++++ Dataset entries

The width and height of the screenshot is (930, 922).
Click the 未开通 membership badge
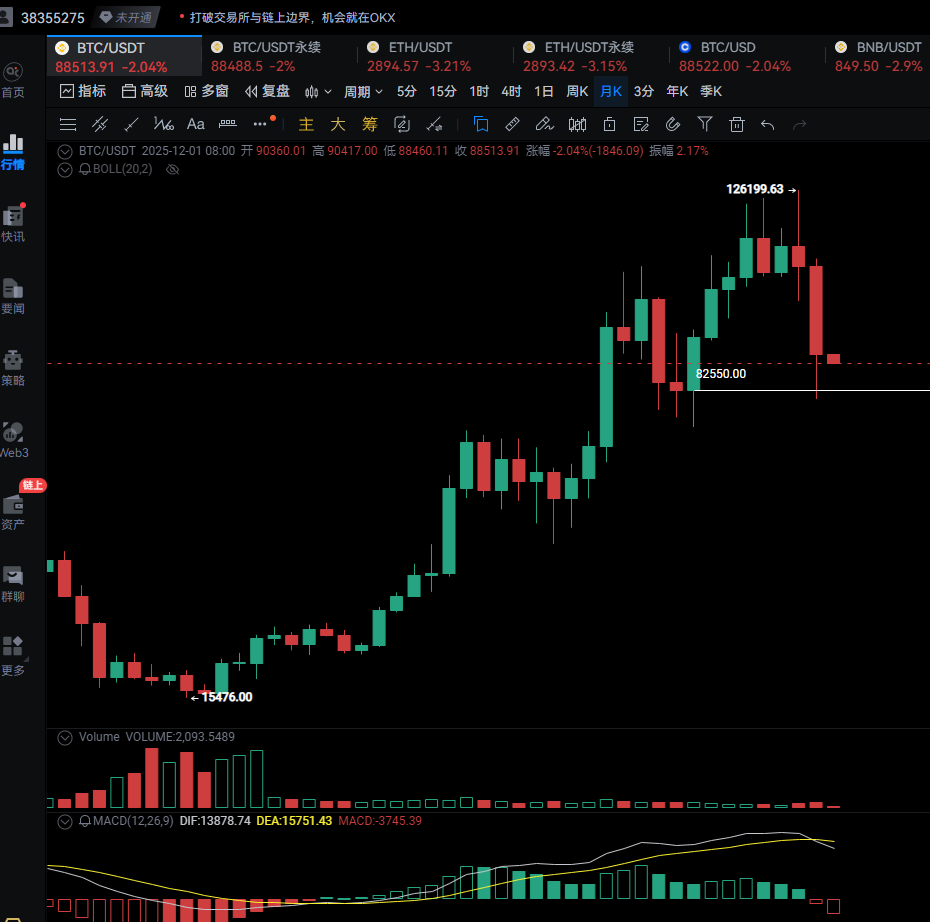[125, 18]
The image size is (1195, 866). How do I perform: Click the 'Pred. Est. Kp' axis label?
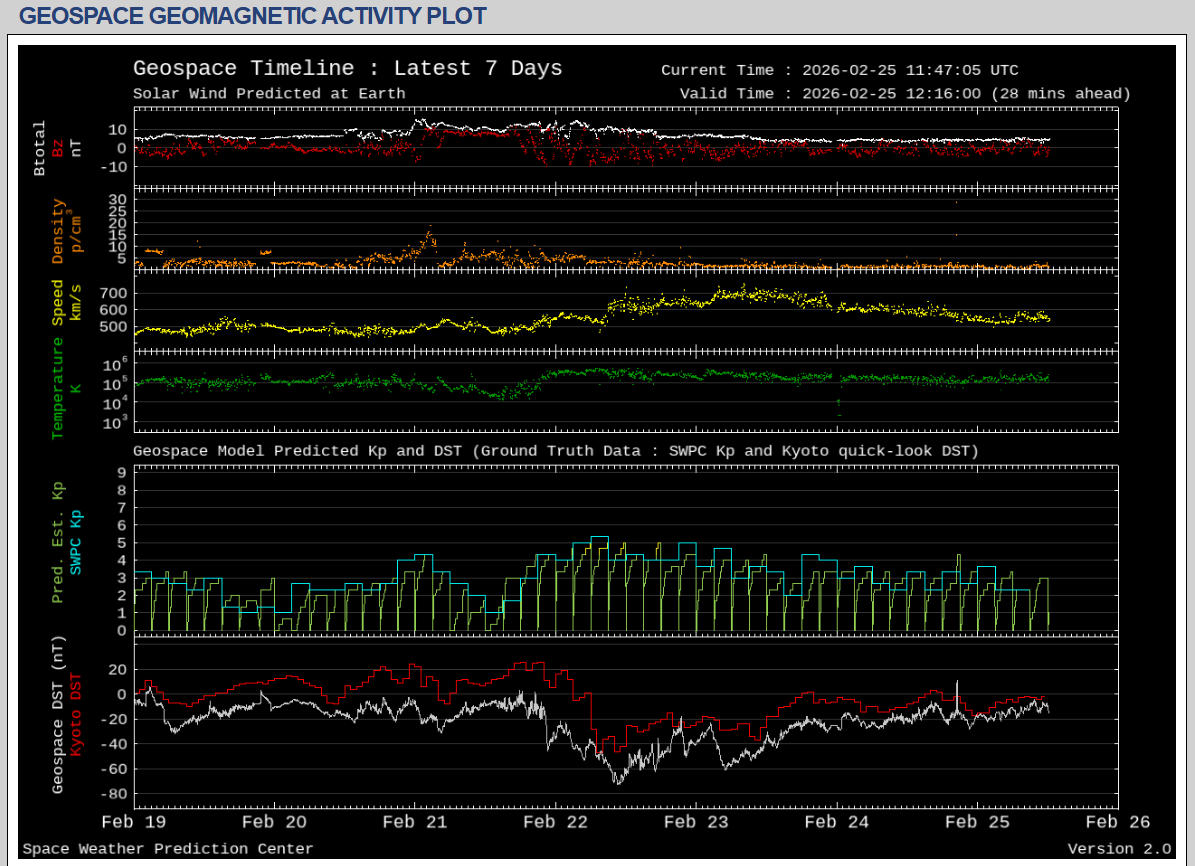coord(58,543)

++++++++

= About this exercise =
The expected answer is the line with "Click the 未开通 membership badge" followed by every remaining line of the listing, each restated exactly, with all pictures dropped.

= Solution below =
Click the 未开通 membership badge
[125, 18]
The image size is (1195, 866). How do I perform: Click the 'Pred. Est. Kp' axis label?
coord(58,543)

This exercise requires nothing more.